◆ Directions ◆
Please repeat the lines below, exactly and only, from the one that holds "Sign in (673, 46)" through the one that holds "[borecode on Twitter] (741, 2520)".

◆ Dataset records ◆
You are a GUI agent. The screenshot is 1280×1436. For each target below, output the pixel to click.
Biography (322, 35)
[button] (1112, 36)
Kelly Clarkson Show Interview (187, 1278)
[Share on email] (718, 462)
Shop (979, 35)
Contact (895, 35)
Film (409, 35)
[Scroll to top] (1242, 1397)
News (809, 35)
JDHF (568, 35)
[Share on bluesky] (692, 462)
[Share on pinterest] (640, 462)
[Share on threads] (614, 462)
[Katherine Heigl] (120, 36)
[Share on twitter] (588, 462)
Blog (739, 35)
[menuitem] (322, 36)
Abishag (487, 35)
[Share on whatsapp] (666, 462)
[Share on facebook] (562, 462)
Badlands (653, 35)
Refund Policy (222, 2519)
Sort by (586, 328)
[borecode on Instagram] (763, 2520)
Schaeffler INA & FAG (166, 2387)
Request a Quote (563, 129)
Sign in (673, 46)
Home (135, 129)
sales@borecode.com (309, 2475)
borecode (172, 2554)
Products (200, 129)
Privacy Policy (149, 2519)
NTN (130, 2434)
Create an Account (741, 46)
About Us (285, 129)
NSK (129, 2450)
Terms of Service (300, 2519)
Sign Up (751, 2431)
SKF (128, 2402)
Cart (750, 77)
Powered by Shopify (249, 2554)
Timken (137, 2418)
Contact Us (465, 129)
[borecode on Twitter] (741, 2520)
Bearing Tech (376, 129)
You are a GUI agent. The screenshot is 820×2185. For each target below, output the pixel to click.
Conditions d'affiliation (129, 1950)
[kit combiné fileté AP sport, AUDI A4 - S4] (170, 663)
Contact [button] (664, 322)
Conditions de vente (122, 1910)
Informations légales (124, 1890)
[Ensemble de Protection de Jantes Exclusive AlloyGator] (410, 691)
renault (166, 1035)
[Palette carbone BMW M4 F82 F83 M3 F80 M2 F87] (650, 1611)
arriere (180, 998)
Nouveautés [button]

◆ Exercise result ◆
Sign in (673, 46)
Home (135, 129)
sales@borecode.com (309, 2475)
borecode (172, 2554)
Products (200, 129)
Privacy Policy (149, 2519)
NTN (130, 2434)
Create an Account (741, 46)
About Us (285, 129)
NSK (129, 2450)
Terms of Service (300, 2519)
Sign Up (751, 2431)
SKF (128, 2402)
Cart (750, 77)
Powered by Shopify (249, 2554)
Timken (137, 2418)
Contact Us (465, 129)
[borecode on Twitter] (741, 2520)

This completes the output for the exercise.